* _Data for review_

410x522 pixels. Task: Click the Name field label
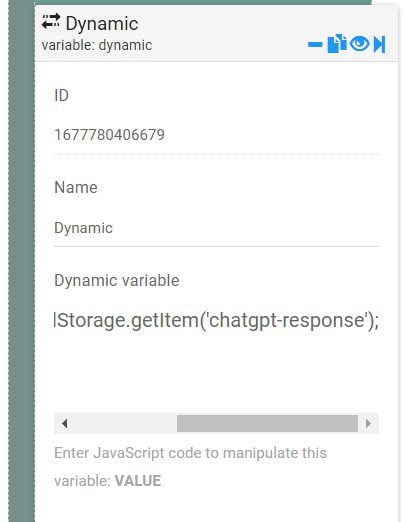(76, 187)
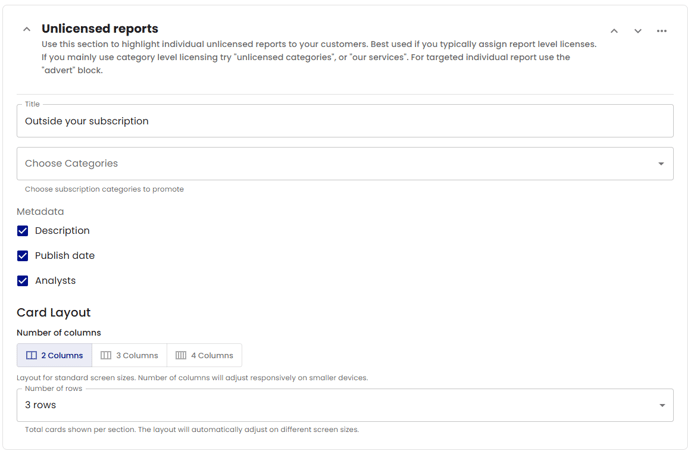
Task: Open the three-dot more options menu
Action: pos(662,31)
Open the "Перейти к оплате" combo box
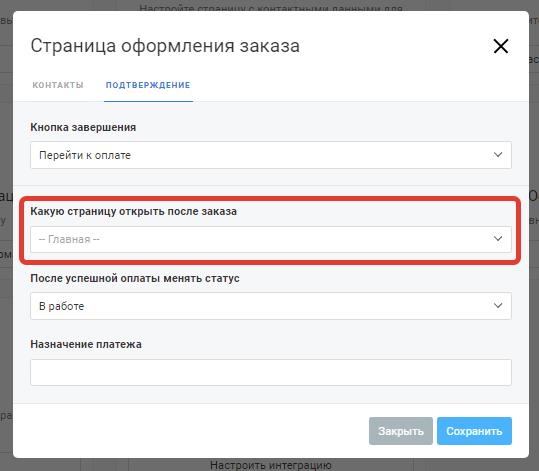This screenshot has height=471, width=539. 271,155
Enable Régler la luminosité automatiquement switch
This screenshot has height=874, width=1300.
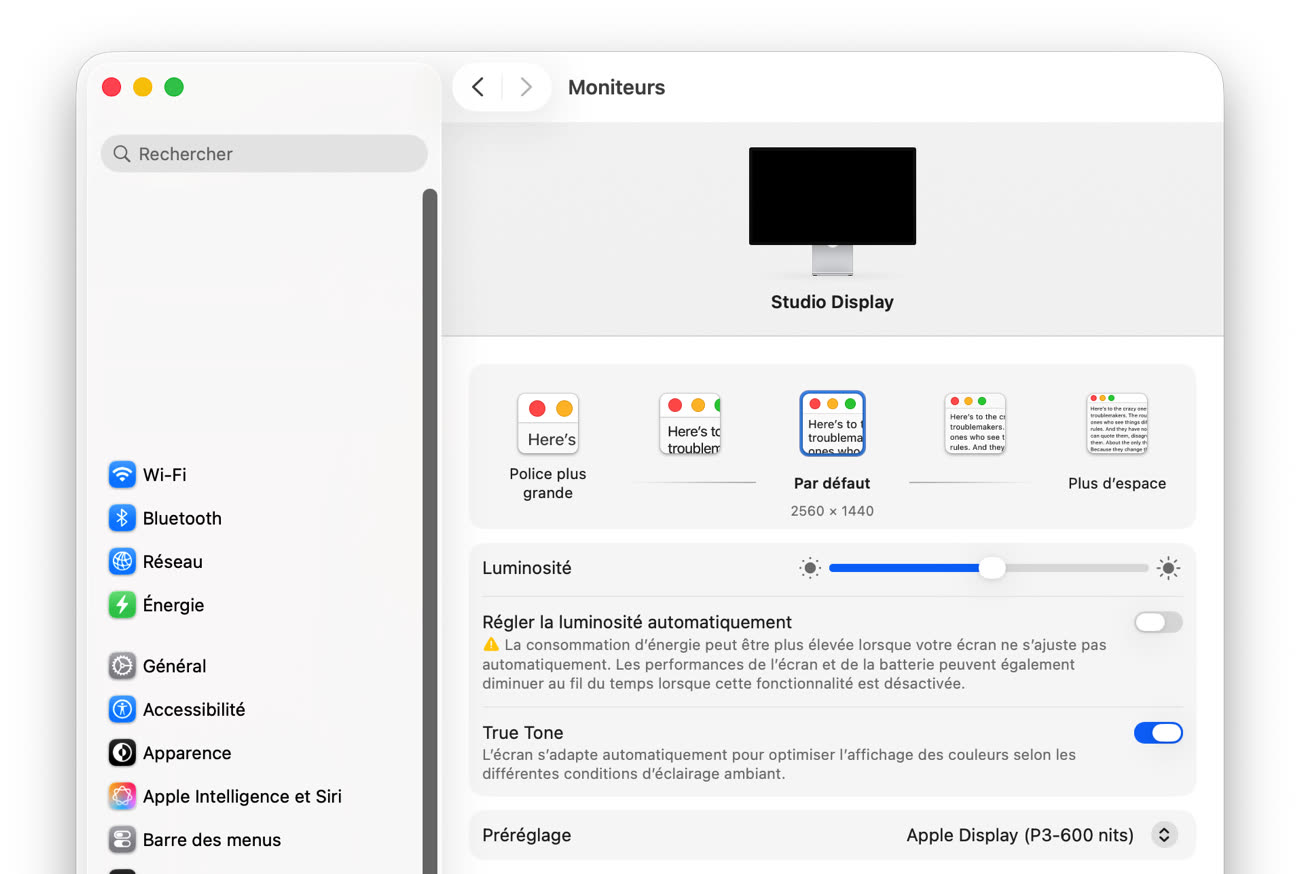pos(1158,623)
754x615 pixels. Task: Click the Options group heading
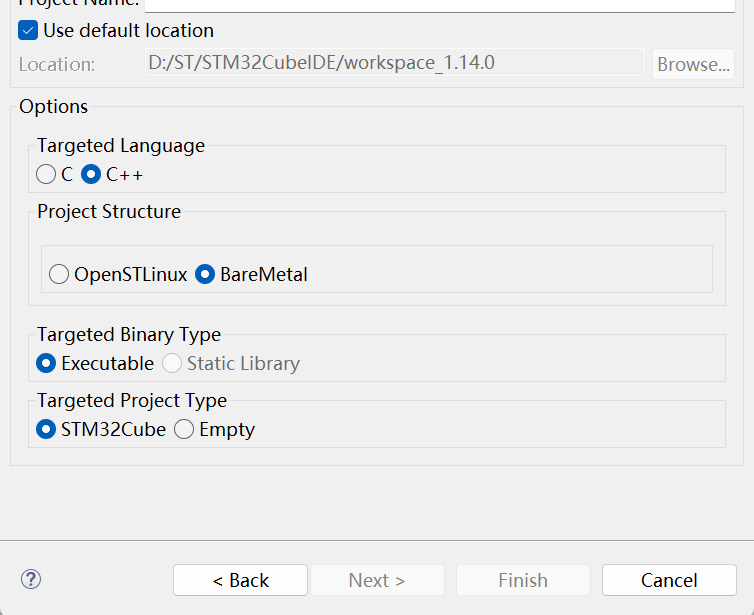click(x=54, y=106)
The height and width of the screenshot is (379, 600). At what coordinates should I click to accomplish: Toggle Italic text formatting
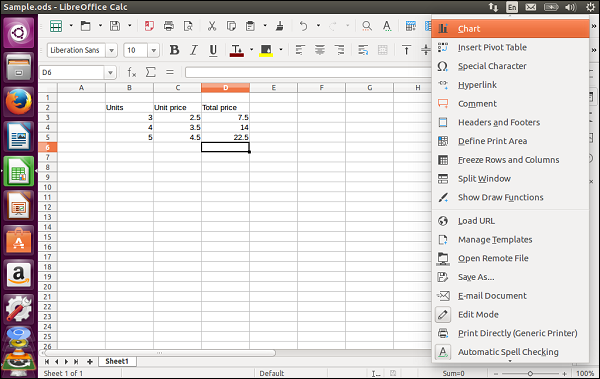tap(194, 50)
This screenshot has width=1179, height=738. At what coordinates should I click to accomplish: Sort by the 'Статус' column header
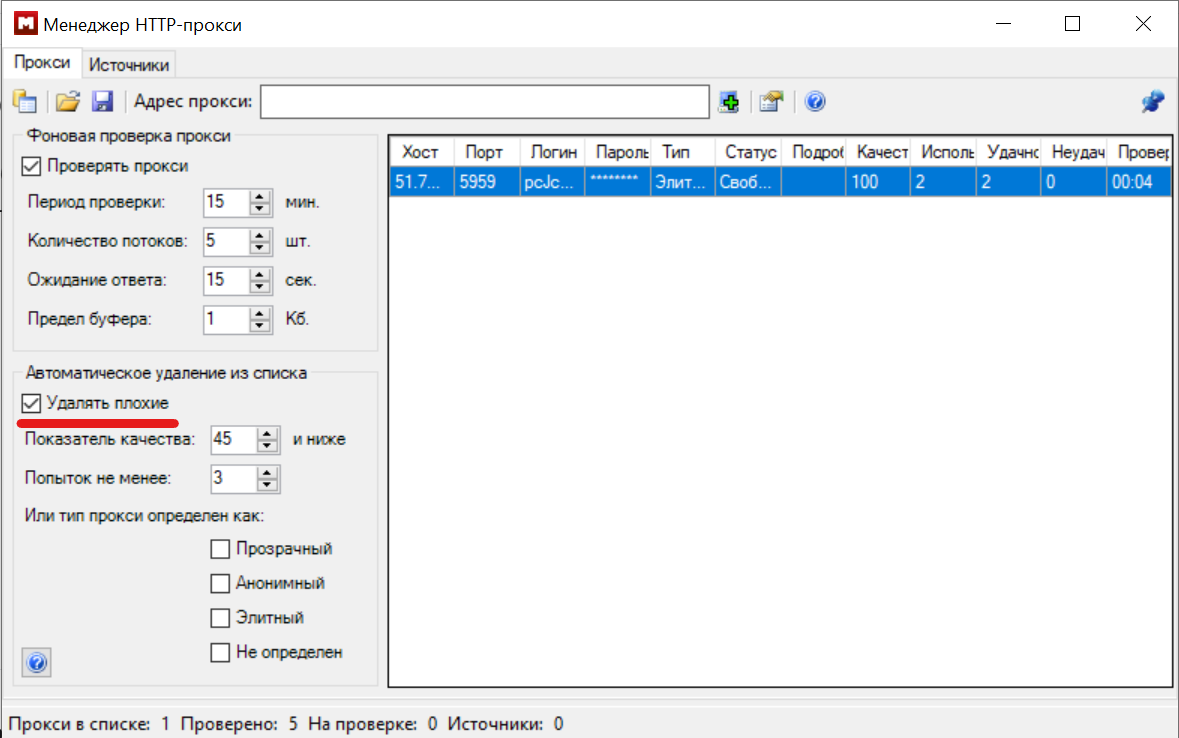pos(750,152)
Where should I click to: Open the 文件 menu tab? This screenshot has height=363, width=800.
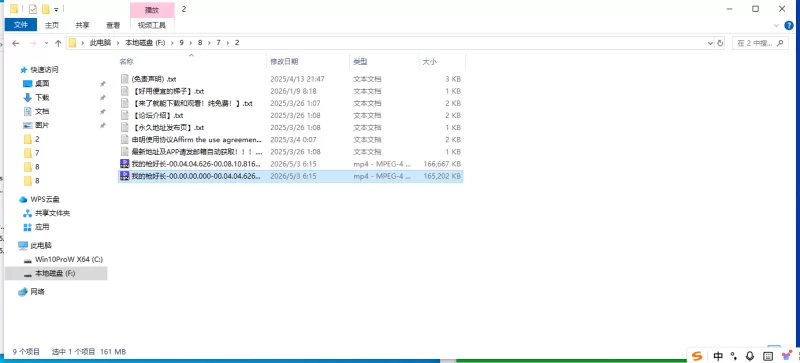20,25
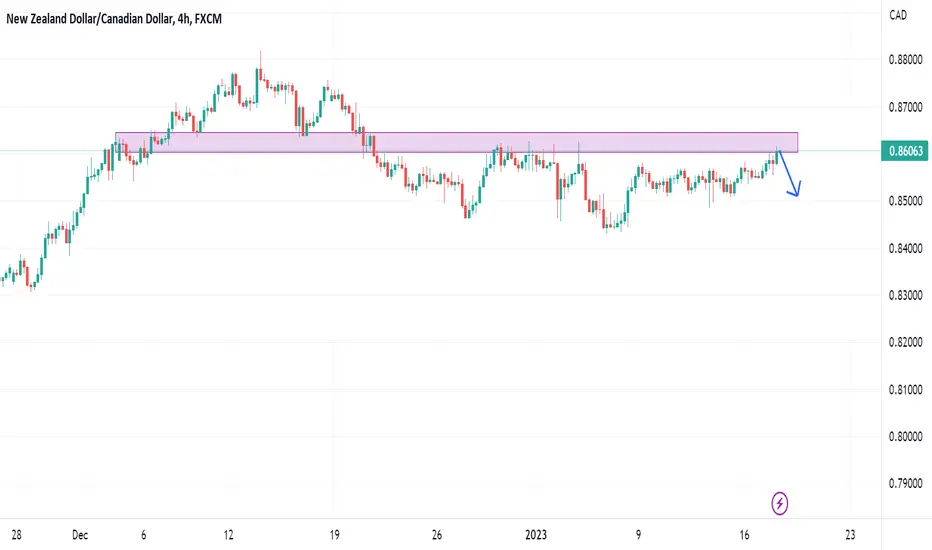Click the 2023 label on the time axis
Viewport: 932px width, 550px height.
[536, 535]
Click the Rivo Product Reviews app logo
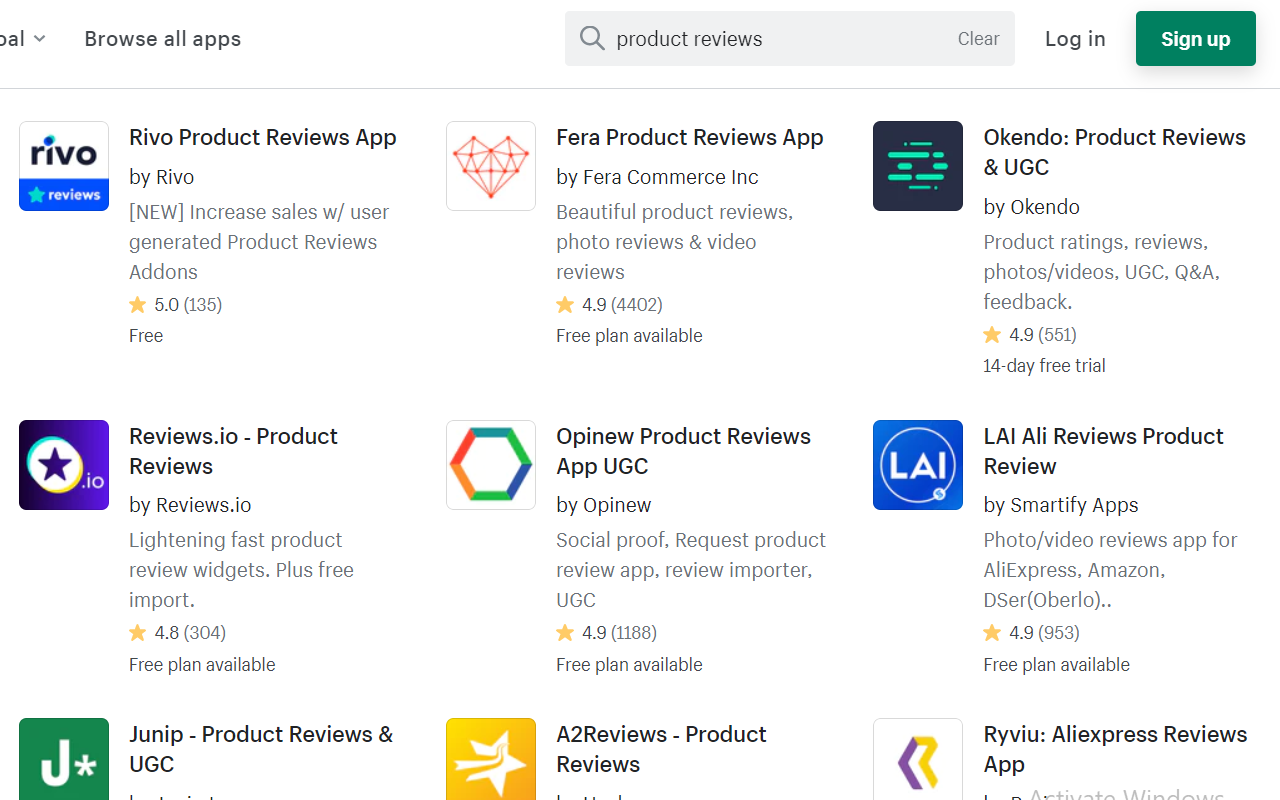The height and width of the screenshot is (800, 1280). pos(63,166)
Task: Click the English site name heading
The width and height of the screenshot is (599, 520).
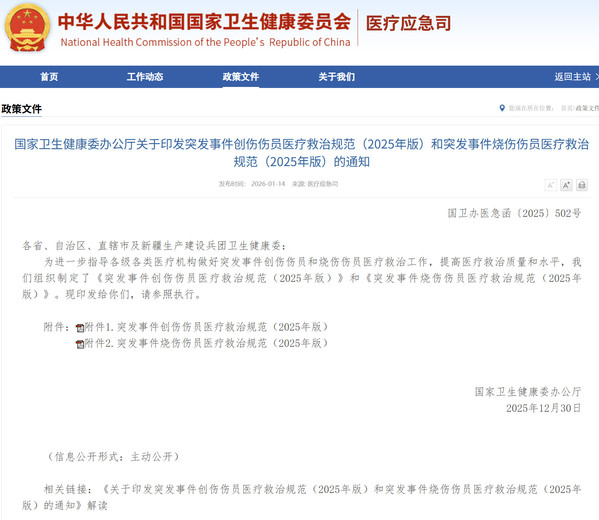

* _What you have to do_
After removing the pictures, set down every record above exactly as it stands.

* _Answer to the problem_
410x522 pixels. Task: Click the Name field label
(76, 187)
Task: Open the three-dot more options menu
Action: pos(662,31)
Open the "Перейти к оплате" combo box
This screenshot has height=471, width=539. 271,155
Enable Régler la luminosité automatiquement switch
This screenshot has height=874, width=1300.
pos(1158,623)
754x615 pixels. Task: Click the Options group heading
click(x=54, y=106)
The height and width of the screenshot is (379, 600). At what coordinates should I click to accomplish: Toggle Italic text formatting
tap(194, 50)
This screenshot has width=1179, height=738. At what coordinates should I click to accomplish: Sort by the 'Статус' column header
pos(750,152)
Where should I click to: Open the 文件 menu tab? This screenshot has height=363, width=800.
20,25
Click the 2023 label on the time axis
Viewport: 932px width, 550px height.
[536, 535]
Click the Rivo Product Reviews app logo
The height and width of the screenshot is (800, 1280). pos(63,166)
Task: Click the English site name heading
The width and height of the screenshot is (599, 520).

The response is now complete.